- Reading passage -
Few can disagree about the fact that we are in the middle of a major economical crisis. We all know that the only answer to beat the crisis is to increase productivity and start to earn some money.
In Denmark where we have few natural resources we had a historical advantage. We are extremely mobile. Despite the short distances where driving a car from Copenhagen to Aalborg a distance over 400 kilometers with 150 kilometers per hour instead of the legal 130 kilometers per hour will earn you only 25 minutes, people continue to do that and they don’t care about any fines.
They do that because they will benefit their workplace and keeping their co-workers in jobs. They are willing to go the extra mile due to loyalty and commitment.
Based on this attitude, we shouldn´t worry about the crisis. We would see the light soon.
But then we were hit by a new civil war between the citizens in our major towns and the people at the countryside. It is not difficult to trace where this conflict did start. Some years ago Denmark started a makeover of the entire administration in all parts of Denmark. We had some 270 municipalities and 13 counties before the reform. After the reform we had 5 regions and 99 municipalities. Our police reorganized and now it is impossible to report a theft in person. You have to do it on the internet. There are no or little local contact between the state police and the population. The courts have backlogged a lot of cases and in fact some 2,800,000 cases are put aside as cold cases because there are no resources to investigate them.

- Prompt 1 -
In the passage on Denmark's economic crisis, how many municipalities did Denmark have after the administrative reform?
- Prompt 2 -
Duplicate the passage on Denmark's economic crisis word for word from "But then we" to "to investigate them.".
- Prompt 3 -
Go on with the passage on Denmark's economic crisis, picking up after its final sentence.

- Provided material -
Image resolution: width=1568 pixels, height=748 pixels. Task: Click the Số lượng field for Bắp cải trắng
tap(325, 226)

==

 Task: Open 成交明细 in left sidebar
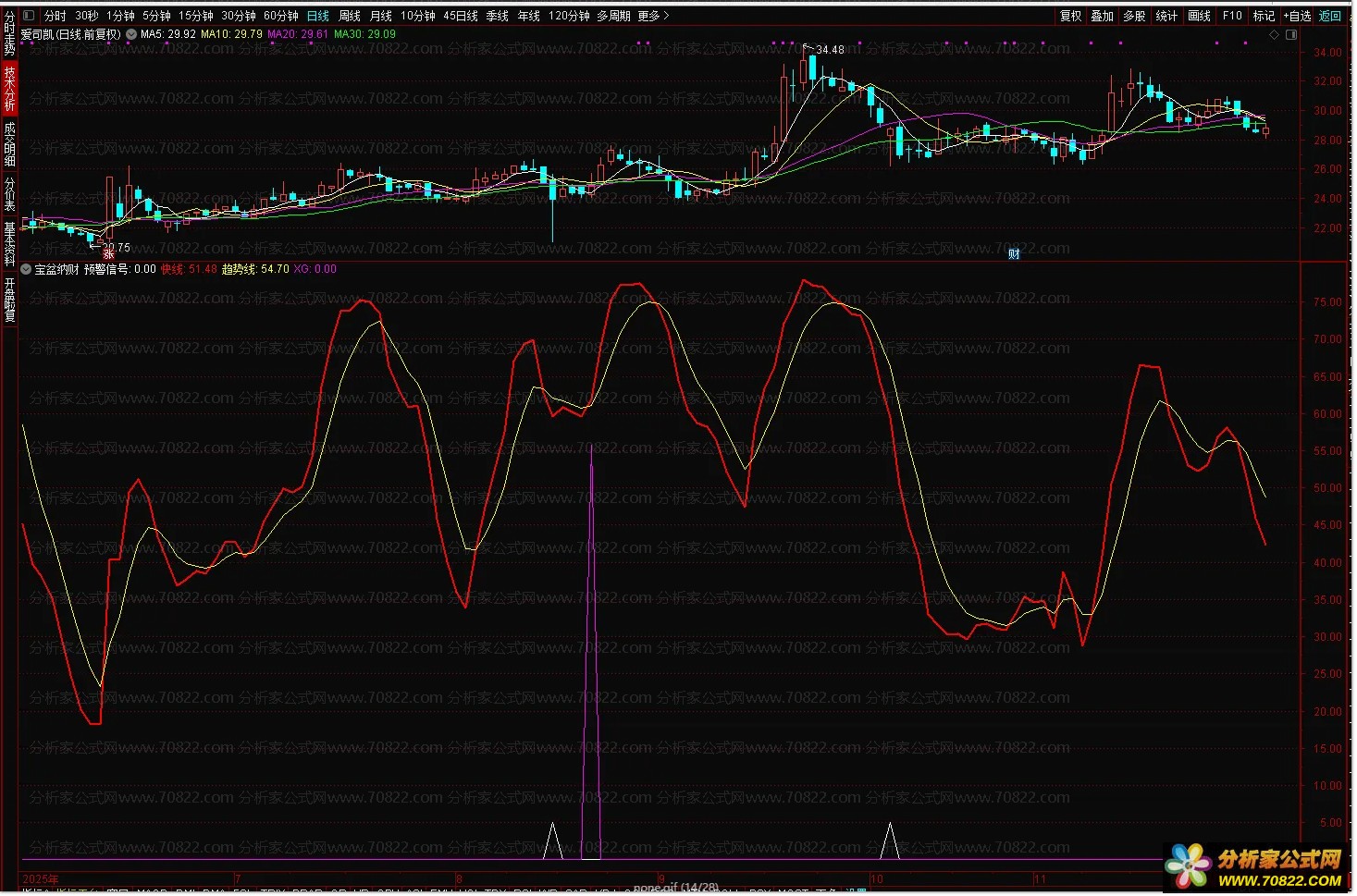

==

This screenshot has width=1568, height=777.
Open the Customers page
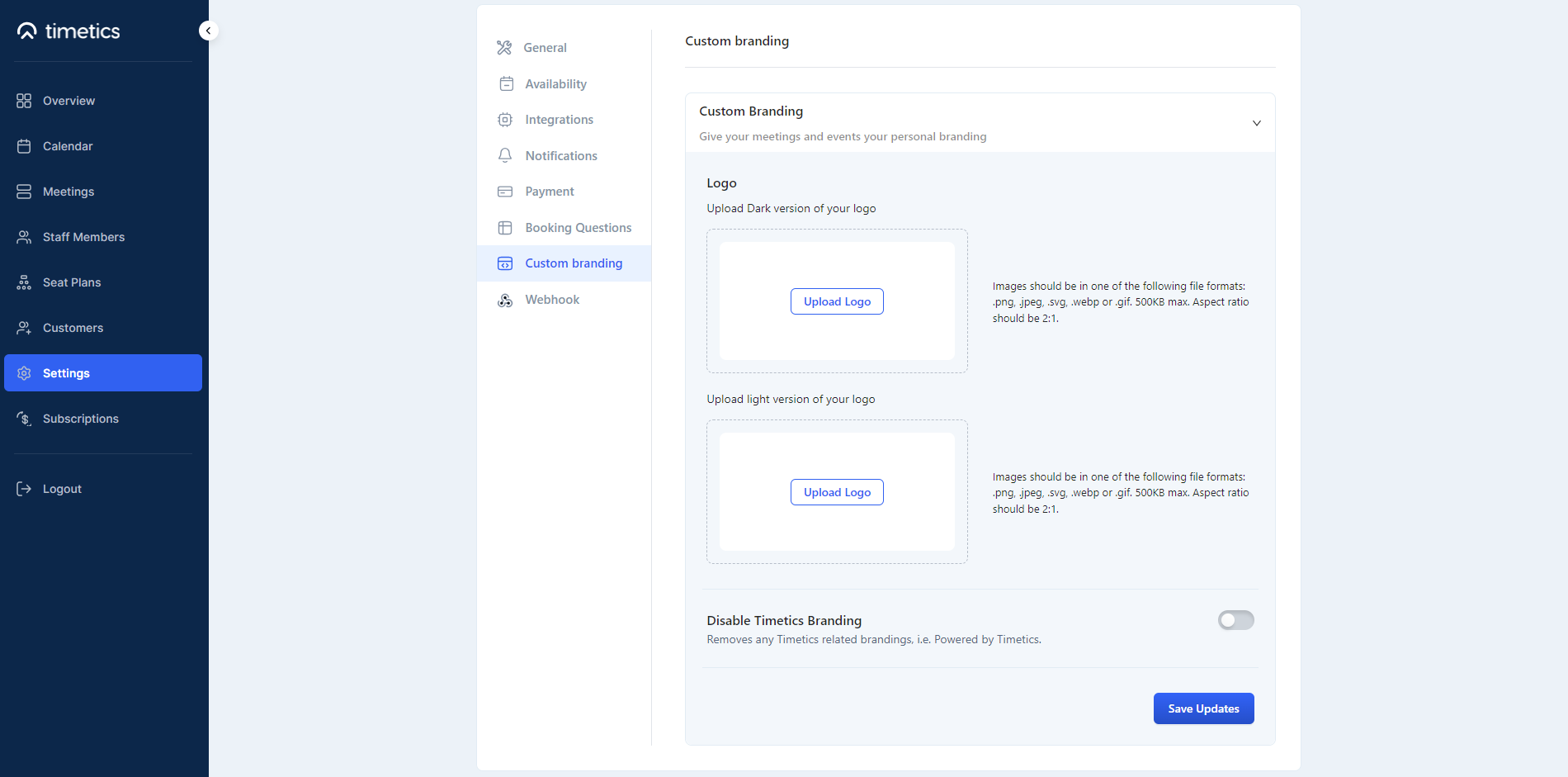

- Answer space 1 -
99 municipalities.

- Answer space 2 -
But then we were hit by a new civil war between the citizens in our major towns and the people at the countryside. It is not difficult to trace where this conflict did start. Some years ago Denmark started a makeover of the entire administration in all parts of Denmark. We had some 270 municipalities and 13 counties before the reform. After the reform we had 5 regions and 99 municipalities. Our police reorganized and now it is impossible to report a theft in person. You have to do it on the internet. There are no or little local contact between the state police and the population. The courts have backlogged a lot of cases and in fact some 2,800,000 cases are put aside as cold cases because there are no resources to investigate them.

- Answer space 3 -
Once they started to discuss the placement of new hospitals it became clear that not even the 5 regions could decide where they should be located on their own. The Danish people party pushed the politicians to let the location of a new hospital in Jutland be decided in Copenhagen. The populations at the countryside who are seeing their local policeman disappear, the schools closing to be moved to the larger cities and the local library being closed started their own party. The common list (“Fælles-listen” in Denmark) is the civil riot attacking the ever more centralized government of Denmark.
The old politicians are not ready to deal with this civil war. They have their problems with holidays, tax-problems and restaurant bills to deal with. They cannot offer the population outside the 5 larger cities anything, so they are trying to detain the insurgents.
The method they have chosen is to restrict mobility. Because the police force is caught up with doing administrative work never to be seen in the streets where you need them, they will install some thousand speed cameras around the country where they can cash in money most efficient – not where they could have saved lives the most if they functioned as a concept at all. All the world knows about speed cameras is that they cash in money. Swindon removed all their cameras and they didn’t see even a slight increase in the number of traffic accidents.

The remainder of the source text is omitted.